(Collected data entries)
:::::

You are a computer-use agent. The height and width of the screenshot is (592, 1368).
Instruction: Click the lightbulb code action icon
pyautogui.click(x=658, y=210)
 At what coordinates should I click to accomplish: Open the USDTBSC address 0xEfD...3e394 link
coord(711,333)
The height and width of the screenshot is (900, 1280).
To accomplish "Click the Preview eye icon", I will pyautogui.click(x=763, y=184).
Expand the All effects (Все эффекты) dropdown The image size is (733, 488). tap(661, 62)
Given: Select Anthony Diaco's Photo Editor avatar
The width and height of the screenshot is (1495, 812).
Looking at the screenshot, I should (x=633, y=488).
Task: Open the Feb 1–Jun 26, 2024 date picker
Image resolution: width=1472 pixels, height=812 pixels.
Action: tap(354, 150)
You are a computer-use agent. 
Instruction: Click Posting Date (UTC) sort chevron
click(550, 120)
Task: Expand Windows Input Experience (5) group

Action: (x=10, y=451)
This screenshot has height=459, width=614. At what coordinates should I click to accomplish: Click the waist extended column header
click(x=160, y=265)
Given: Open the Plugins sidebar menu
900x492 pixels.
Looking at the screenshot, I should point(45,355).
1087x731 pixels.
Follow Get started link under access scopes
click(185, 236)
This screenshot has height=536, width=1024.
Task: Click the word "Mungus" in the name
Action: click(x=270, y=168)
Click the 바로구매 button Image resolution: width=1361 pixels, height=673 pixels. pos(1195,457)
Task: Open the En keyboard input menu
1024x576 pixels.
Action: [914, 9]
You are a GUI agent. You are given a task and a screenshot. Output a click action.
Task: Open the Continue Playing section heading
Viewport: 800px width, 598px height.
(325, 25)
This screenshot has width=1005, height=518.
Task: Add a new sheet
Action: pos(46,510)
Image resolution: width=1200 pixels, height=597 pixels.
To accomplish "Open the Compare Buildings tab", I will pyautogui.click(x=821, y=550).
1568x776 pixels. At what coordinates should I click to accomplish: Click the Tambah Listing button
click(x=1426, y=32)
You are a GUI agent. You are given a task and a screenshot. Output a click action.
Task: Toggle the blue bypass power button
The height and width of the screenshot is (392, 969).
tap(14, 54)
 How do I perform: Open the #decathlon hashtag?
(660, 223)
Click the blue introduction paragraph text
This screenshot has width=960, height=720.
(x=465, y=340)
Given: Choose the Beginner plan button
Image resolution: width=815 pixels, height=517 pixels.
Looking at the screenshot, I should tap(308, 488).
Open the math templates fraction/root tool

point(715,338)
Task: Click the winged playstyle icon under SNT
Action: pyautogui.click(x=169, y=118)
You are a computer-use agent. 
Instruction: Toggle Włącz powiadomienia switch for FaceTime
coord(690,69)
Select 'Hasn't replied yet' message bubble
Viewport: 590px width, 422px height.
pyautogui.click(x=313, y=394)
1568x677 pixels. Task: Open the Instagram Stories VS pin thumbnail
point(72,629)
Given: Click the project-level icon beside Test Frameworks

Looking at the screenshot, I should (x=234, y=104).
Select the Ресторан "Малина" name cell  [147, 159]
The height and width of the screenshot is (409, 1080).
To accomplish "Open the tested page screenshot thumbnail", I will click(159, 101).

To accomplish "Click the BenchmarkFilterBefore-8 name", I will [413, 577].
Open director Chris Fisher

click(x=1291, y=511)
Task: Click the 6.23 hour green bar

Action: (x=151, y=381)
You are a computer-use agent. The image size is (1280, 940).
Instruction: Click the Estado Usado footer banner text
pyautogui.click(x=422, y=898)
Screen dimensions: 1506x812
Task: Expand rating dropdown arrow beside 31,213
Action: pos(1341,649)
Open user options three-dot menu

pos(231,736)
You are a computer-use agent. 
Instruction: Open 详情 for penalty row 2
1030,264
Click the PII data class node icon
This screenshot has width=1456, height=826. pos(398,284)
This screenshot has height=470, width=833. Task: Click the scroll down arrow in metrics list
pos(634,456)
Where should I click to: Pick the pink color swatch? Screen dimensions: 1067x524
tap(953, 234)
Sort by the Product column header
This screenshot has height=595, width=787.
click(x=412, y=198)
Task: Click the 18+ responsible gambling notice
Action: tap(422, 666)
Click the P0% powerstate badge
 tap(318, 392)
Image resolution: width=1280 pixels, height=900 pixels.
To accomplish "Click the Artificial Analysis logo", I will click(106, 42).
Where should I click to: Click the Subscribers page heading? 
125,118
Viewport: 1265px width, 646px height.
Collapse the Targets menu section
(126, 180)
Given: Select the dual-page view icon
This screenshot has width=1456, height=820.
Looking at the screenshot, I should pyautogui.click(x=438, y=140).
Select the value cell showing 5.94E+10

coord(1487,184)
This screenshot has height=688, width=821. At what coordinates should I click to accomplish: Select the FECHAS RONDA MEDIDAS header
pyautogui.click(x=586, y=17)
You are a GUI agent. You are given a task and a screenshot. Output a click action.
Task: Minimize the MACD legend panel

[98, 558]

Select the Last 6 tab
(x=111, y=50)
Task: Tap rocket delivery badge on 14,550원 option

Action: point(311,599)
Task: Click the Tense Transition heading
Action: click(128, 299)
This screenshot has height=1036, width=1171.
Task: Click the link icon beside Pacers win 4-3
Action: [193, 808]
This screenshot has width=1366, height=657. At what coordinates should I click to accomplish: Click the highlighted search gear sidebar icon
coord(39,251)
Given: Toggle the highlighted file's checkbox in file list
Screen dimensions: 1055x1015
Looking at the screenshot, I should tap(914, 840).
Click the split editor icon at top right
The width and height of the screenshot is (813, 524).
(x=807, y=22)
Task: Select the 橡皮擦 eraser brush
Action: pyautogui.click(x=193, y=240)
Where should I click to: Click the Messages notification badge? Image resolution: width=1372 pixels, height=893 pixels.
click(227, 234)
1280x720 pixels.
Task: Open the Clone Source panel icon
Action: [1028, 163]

:::::

# REQUIRED ACTION
For this exercise, give every entry again exactly as it appears.

# RESULT OF THIS EXERCISE
You are a computer-use agent. The height and width of the screenshot is (592, 1368).
Instruction: Click the lightbulb code action icon
pyautogui.click(x=658, y=210)
 At what coordinates should I click to accomplish: Open the USDTBSC address 0xEfD...3e394 link
coord(711,333)
The height and width of the screenshot is (900, 1280).
To accomplish "Click the Preview eye icon", I will pyautogui.click(x=763, y=184).
Expand the All effects (Все эффекты) dropdown The image size is (733, 488). tap(661, 62)
Given: Select Anthony Diaco's Photo Editor avatar
The width and height of the screenshot is (1495, 812).
Looking at the screenshot, I should (x=633, y=488).
Task: Open the Feb 1–Jun 26, 2024 date picker
Image resolution: width=1472 pixels, height=812 pixels.
Action: tap(354, 150)
You are a computer-use agent. 
Instruction: Click Posting Date (UTC) sort chevron
click(550, 120)
Task: Expand Windows Input Experience (5) group

Action: (x=10, y=451)
This screenshot has height=459, width=614. At what coordinates should I click to accomplish: Click the waist extended column header
click(x=160, y=265)
Given: Open the Plugins sidebar menu
900x492 pixels.
Looking at the screenshot, I should point(45,355).
1087x731 pixels.
Follow Get started link under access scopes
click(185, 236)
This screenshot has height=536, width=1024.
Task: Click the word "Mungus" in the name
Action: click(x=270, y=168)
Click the 바로구매 button Image resolution: width=1361 pixels, height=673 pixels. pos(1195,457)
Task: Open the En keyboard input menu
1024x576 pixels.
Action: [914, 9]
You are a GUI agent. You are given a task and a screenshot. Output a click action.
Task: Open the Continue Playing section heading
Viewport: 800px width, 598px height.
(325, 25)
This screenshot has width=1005, height=518.
Task: Add a new sheet
Action: pos(46,510)
Image resolution: width=1200 pixels, height=597 pixels.
To accomplish "Open the Compare Buildings tab", I will pyautogui.click(x=821, y=550).
1568x776 pixels. At what coordinates should I click to accomplish: Click the Tambah Listing button
click(x=1426, y=32)
You are a GUI agent. You are given a task and a screenshot. Output a click action.
Task: Toggle the blue bypass power button
The height and width of the screenshot is (392, 969).
tap(14, 54)
 How do I perform: Open the #decathlon hashtag?
(660, 223)
Click the blue introduction paragraph text
This screenshot has width=960, height=720.
(x=465, y=340)
Given: Choose the Beginner plan button
Image resolution: width=815 pixels, height=517 pixels.
Looking at the screenshot, I should tap(308, 488).
Open the math templates fraction/root tool

point(715,338)
Task: Click the winged playstyle icon under SNT
Action: pyautogui.click(x=169, y=118)
You are a computer-use agent. 
Instruction: Toggle Włącz powiadomienia switch for FaceTime
coord(690,69)
Select 'Hasn't replied yet' message bubble
Viewport: 590px width, 422px height.
pyautogui.click(x=313, y=394)
1568x677 pixels. Task: Open the Instagram Stories VS pin thumbnail
point(72,629)
Given: Click the project-level icon beside Test Frameworks

Looking at the screenshot, I should (x=234, y=104).
Select the Ресторан "Малина" name cell  [147, 159]
The height and width of the screenshot is (409, 1080).
To accomplish "Open the tested page screenshot thumbnail", I will click(159, 101).

To accomplish "Click the BenchmarkFilterBefore-8 name", I will [413, 577].
Open director Chris Fisher

click(x=1291, y=511)
Task: Click the 6.23 hour green bar

Action: (x=151, y=381)
You are a computer-use agent. The image size is (1280, 940).
Instruction: Click the Estado Usado footer banner text
pyautogui.click(x=422, y=898)
Screen dimensions: 1506x812
Task: Expand rating dropdown arrow beside 31,213
Action: pos(1341,649)
Open user options three-dot menu

pos(231,736)
You are a computer-use agent. 
Instruction: Open 详情 for penalty row 2
1030,264
Click the PII data class node icon
This screenshot has width=1456, height=826. pos(398,284)
This screenshot has height=470, width=833. Task: Click the scroll down arrow in metrics list
pos(634,456)
Where should I click to: Pick the pink color swatch? Screen dimensions: 1067x524
tap(953, 234)
Sort by the Product column header
This screenshot has height=595, width=787.
click(x=412, y=198)
Task: Click the 18+ responsible gambling notice
Action: tap(422, 666)
Click the P0% powerstate badge
 tap(318, 392)
Image resolution: width=1280 pixels, height=900 pixels.
To accomplish "Click the Artificial Analysis logo", I will click(106, 42).
Where should I click to: Click the Subscribers page heading? 
125,118
Viewport: 1265px width, 646px height.
Collapse the Targets menu section
(126, 180)
Given: Select the dual-page view icon
This screenshot has width=1456, height=820.
Looking at the screenshot, I should pyautogui.click(x=438, y=140).
Select the value cell showing 5.94E+10

coord(1487,184)
This screenshot has height=688, width=821. At what coordinates should I click to accomplish: Select the FECHAS RONDA MEDIDAS header
pyautogui.click(x=586, y=17)
You are a GUI agent. You are given a task and a screenshot. Output a click action.
Task: Minimize the MACD legend panel

[98, 558]

Select the Last 6 tab
(x=111, y=50)
Task: Tap rocket delivery badge on 14,550원 option

Action: point(311,599)
Task: Click the Tense Transition heading
Action: click(128, 299)
This screenshot has height=1036, width=1171.
Task: Click the link icon beside Pacers win 4-3
Action: [193, 808]
This screenshot has width=1366, height=657. At what coordinates should I click to accomplish: Click the highlighted search gear sidebar icon
coord(39,251)
Given: Toggle the highlighted file's checkbox in file list
Screen dimensions: 1055x1015
Looking at the screenshot, I should tap(914, 840).
Click the split editor icon at top right
The width and height of the screenshot is (813, 524).
(x=807, y=22)
Task: Select the 橡皮擦 eraser brush
Action: pyautogui.click(x=193, y=240)
Where should I click to: Click the Messages notification badge? Image resolution: width=1372 pixels, height=893 pixels.
click(227, 234)
1280x720 pixels.
Task: Open the Clone Source panel icon
Action: [1028, 163]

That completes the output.